Analog-to-Digital Converters

Analog-to-digital converters (ADCs) are electronic devices that convert continuous analog signals into digital signals, which can be processed by digital circuits, microcontrollers, or computers. ADCs are essential components in many electronic systems, as they allow the measurement and processing of physical signals, such as temperature, pressure, light, and sound.

ADCs work by sampling the analog signal at regular intervals and quantizing the sampled signal into a series of digital values. The sampling rate and the resolution of the ADC determine the accuracy and the bandwidth of the digital signal.

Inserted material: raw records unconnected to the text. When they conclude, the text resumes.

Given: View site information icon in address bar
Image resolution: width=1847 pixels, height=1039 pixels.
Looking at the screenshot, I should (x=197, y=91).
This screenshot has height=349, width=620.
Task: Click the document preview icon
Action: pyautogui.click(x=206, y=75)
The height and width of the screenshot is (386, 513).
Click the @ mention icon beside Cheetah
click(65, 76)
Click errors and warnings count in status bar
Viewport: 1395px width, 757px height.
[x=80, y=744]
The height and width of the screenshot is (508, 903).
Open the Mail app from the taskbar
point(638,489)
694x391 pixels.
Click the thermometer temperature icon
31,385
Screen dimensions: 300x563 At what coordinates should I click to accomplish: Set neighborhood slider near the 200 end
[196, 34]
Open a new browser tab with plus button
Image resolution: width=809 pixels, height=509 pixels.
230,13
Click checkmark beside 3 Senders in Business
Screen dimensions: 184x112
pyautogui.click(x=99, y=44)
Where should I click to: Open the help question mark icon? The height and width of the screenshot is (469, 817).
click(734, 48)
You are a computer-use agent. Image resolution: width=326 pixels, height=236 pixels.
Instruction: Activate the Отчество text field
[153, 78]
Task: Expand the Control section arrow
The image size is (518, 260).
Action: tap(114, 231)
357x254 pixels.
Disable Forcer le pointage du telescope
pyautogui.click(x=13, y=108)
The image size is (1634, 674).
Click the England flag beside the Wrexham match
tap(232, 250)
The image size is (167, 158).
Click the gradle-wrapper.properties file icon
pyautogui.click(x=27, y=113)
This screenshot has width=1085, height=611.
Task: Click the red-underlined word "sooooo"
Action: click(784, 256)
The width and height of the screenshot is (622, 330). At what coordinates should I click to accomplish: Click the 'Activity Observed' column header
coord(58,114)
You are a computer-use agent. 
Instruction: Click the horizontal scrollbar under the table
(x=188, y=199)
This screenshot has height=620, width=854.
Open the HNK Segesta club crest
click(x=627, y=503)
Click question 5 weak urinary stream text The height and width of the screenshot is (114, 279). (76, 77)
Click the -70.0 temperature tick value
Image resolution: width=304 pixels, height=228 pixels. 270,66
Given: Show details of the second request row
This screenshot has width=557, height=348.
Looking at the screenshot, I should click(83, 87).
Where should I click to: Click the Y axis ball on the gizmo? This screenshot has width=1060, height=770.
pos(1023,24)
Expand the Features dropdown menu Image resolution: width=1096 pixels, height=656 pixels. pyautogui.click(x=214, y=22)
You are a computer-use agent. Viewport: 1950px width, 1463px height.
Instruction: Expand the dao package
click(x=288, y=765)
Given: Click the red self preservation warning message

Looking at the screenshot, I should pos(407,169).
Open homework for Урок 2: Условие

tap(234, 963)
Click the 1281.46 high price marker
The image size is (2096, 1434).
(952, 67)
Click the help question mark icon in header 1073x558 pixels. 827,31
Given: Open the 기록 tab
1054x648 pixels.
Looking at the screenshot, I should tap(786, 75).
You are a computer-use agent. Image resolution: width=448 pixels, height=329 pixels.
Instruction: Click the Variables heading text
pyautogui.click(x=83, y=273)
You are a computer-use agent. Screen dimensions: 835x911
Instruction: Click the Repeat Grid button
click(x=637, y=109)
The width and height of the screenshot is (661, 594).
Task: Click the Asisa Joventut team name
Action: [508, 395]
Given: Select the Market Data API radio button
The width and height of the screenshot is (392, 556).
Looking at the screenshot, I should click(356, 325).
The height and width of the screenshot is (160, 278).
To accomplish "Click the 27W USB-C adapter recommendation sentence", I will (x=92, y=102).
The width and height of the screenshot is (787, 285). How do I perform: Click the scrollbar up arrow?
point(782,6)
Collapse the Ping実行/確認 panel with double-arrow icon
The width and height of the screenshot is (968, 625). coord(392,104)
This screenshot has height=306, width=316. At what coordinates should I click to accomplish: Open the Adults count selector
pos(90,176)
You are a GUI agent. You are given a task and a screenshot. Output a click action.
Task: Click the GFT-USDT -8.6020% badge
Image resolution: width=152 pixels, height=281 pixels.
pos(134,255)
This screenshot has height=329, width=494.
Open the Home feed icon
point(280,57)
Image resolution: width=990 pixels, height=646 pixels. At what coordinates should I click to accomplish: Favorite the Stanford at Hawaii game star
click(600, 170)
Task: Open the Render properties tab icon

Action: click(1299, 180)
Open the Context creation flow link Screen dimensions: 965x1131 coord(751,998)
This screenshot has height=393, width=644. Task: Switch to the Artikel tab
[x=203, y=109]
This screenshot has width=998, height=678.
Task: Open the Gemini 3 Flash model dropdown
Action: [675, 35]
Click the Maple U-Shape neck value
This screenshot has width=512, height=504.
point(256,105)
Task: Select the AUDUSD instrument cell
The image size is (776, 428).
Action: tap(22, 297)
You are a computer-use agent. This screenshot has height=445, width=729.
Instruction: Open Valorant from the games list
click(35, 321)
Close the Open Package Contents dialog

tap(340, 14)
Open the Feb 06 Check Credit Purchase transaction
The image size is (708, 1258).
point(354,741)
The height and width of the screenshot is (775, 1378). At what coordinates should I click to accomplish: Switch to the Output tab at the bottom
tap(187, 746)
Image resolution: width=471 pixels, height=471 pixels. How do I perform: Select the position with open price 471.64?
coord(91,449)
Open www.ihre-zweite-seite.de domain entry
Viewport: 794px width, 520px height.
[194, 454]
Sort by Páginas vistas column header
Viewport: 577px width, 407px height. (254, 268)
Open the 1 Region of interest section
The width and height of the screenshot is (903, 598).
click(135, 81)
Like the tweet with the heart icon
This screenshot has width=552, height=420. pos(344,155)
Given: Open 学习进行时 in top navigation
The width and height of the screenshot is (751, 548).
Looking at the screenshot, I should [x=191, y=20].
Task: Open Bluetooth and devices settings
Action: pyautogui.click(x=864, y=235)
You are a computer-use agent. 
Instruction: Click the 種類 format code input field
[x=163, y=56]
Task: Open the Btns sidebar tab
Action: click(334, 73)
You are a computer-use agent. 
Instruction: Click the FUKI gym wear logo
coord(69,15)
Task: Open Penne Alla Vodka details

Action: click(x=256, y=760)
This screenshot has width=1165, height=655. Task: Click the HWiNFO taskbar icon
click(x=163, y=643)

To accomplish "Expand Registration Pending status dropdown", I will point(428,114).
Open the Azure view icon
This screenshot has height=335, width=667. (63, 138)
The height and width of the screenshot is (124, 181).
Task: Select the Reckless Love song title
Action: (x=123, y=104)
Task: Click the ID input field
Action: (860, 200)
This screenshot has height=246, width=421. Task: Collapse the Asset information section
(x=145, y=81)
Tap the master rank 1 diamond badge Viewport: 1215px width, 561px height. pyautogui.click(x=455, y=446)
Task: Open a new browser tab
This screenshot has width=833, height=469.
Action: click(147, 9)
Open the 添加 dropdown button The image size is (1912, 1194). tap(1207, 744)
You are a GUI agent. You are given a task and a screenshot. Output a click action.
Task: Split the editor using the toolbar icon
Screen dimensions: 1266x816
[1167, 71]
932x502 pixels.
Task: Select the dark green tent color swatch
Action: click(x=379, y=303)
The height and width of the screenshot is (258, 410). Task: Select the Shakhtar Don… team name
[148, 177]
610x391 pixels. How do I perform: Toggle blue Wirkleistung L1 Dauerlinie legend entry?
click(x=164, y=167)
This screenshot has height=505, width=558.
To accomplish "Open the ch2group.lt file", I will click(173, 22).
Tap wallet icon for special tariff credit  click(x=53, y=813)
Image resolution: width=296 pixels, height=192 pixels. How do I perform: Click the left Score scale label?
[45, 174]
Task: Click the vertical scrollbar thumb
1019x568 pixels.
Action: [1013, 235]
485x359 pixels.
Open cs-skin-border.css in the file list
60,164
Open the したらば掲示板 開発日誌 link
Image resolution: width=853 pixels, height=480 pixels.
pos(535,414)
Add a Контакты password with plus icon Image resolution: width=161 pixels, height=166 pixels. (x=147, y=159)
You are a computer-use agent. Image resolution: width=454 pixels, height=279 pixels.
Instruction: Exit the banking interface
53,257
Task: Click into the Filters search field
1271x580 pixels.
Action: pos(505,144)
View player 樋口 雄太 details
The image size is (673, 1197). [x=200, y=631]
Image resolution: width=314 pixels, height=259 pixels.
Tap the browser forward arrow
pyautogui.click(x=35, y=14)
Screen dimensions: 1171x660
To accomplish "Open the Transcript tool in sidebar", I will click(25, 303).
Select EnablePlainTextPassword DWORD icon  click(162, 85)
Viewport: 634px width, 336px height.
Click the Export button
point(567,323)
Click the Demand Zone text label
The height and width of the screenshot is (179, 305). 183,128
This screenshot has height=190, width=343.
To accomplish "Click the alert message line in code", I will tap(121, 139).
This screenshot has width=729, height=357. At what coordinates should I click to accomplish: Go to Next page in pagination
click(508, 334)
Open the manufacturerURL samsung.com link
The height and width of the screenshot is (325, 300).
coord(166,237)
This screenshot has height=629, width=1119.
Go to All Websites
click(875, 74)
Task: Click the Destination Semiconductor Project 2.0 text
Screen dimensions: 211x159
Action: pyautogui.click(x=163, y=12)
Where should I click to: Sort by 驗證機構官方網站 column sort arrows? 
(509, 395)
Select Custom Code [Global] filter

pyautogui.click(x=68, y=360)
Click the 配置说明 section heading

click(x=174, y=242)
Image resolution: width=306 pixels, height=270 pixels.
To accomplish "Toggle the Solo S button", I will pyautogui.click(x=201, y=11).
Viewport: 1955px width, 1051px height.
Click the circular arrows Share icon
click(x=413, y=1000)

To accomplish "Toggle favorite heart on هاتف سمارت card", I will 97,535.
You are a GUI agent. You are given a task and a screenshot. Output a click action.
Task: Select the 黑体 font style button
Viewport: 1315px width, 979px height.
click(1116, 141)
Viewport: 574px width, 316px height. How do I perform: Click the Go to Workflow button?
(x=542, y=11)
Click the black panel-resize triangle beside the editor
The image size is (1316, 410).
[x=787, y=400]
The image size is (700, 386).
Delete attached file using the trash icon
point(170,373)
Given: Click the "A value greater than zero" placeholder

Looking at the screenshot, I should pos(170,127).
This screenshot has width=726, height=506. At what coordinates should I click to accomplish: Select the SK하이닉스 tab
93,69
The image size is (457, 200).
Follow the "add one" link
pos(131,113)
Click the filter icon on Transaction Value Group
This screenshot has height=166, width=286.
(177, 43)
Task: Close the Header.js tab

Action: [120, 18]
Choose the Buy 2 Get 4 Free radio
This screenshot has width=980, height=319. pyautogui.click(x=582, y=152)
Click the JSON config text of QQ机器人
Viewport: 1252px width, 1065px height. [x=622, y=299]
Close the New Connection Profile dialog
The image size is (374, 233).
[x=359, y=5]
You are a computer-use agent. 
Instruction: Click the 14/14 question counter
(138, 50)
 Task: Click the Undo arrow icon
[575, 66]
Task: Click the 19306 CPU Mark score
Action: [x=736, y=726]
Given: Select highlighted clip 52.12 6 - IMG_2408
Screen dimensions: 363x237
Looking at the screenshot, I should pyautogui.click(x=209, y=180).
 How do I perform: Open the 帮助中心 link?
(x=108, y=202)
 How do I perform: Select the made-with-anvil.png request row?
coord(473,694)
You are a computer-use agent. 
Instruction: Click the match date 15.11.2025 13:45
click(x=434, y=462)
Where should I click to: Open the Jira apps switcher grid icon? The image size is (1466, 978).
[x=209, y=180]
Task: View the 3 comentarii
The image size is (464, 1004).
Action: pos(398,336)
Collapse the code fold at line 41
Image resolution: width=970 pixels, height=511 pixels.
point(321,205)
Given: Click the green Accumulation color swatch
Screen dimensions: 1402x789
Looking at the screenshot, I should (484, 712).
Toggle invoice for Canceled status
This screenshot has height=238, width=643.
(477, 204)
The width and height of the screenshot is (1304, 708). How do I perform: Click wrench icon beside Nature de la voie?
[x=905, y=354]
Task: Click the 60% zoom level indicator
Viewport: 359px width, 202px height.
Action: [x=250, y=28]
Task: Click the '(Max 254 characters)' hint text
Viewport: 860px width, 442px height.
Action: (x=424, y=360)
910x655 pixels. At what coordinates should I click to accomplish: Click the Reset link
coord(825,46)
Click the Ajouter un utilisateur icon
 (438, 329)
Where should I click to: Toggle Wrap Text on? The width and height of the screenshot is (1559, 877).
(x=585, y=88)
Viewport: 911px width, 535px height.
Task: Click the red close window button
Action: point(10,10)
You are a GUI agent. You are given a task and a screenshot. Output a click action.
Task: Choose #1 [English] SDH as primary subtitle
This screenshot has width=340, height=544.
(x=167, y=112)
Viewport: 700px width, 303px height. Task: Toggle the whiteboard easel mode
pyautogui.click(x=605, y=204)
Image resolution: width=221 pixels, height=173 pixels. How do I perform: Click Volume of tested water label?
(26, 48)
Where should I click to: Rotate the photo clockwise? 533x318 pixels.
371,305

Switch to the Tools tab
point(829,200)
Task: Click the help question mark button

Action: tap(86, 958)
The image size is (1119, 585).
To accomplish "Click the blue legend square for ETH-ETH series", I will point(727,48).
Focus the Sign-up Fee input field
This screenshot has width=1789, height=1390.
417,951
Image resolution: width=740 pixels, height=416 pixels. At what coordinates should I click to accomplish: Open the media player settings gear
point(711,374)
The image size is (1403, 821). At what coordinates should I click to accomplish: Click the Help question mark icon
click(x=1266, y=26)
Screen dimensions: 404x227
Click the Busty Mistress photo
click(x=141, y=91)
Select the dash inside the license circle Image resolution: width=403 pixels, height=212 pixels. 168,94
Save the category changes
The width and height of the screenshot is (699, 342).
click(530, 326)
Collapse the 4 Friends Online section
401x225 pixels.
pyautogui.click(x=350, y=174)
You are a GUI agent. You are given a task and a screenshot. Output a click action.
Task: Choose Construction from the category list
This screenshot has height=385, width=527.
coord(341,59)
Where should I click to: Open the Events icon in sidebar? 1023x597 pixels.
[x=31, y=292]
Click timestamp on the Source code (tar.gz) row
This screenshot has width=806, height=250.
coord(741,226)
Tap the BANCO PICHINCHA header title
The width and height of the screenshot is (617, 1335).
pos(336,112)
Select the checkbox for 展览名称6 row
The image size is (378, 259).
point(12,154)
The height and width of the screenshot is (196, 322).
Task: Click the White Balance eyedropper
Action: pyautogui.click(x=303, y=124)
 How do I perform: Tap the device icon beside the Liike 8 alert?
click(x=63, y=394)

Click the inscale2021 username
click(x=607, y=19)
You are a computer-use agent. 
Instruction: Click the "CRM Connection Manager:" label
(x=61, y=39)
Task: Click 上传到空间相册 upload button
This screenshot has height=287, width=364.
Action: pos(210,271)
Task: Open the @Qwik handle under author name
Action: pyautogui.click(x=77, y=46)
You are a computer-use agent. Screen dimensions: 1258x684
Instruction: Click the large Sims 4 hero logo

ADCs may also include features such as amplification, filtering, or signal conditioning, to improve the accuracy and stability of the digital signal.

ADCs can be classified based on their architecture and their application. The most common types of ADCs are successive approximation ADCs, delta-sigma ADCs, and pipeline ADCs. Each type has its advantages and limitations, depending on the application and the required performance.

ADCs are used in a wide range of applications, from consumer electronics, such as smartphones and digital cameras, to industrial automation, medical devices, and scientific instruments. They play a crucial role in the conversion of physical signals into digital signals, allowing the processing, storage, and transmission of data in electronic systems.

Overall, ADCs are essential components in many electronic systems, providing the necessary signal conversion for a wide range of applications. Their accuracy, speed, and resolution determine the performance and the functionality of many electronic devices and systems.